FlatMapGroupsWithStateStrategy Execution Planning Strategy for FlatMapGroupsWithState Logical Operator

FlatMapGroupsWithStateStrategy is an execution planning strategy (i.e. Strategy) that IncrementalExecution uses to plan FlatMapGroupsWithState logical operators.

FlatMapGroupsWithStateStrategy resolves FlatMapGroupsWithState unary logical operator to FlatMapGroupsWithStateExec physical operator (with undefined StatefulOperatorStateInfo, batchTimestampMs, and eventTimeWatermark).

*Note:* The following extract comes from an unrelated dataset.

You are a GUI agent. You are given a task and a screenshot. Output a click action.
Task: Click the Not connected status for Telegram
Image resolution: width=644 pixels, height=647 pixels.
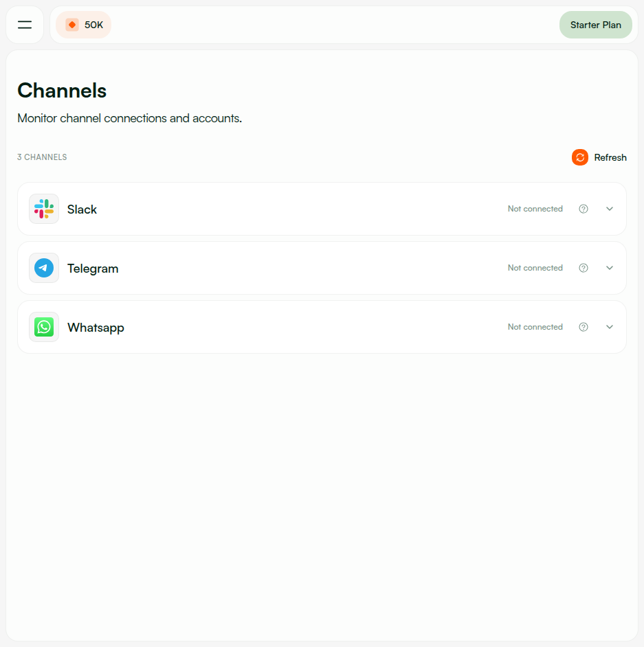(535, 268)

import org.apache.spark.sql.streaming.GroupState
val stateFunc = (key: Long, values: Iterator[(Timestamp, Long)], state: GroupState[Long]) => {
  Iterator((key, values.size))
}
import java.sql.Timestamp
import org.apache.spark.sql.streaming.{GroupStateTimeout, OutputMode}
val numGroups = spark.
  readStream.
  format("rate").
  load.
  as[(Timestamp, Long)].
  groupByKey { case (time, value) => value % 2 }.
  flatMapGroupsWithState(OutputMode.Update, GroupStateTimeout.NoTimeout)(stateFunc)

scala> numGroups.explain(true)
== Parsed Logical Plan ==
'SerializeFromObject [assertnotnull(assertnotnull(input[0, scala.Tuple2, true]))._1 AS _1#267L, assertnotnull(assertnotnull(input[0, scala.Tuple2, true]))._2 AS _2#268]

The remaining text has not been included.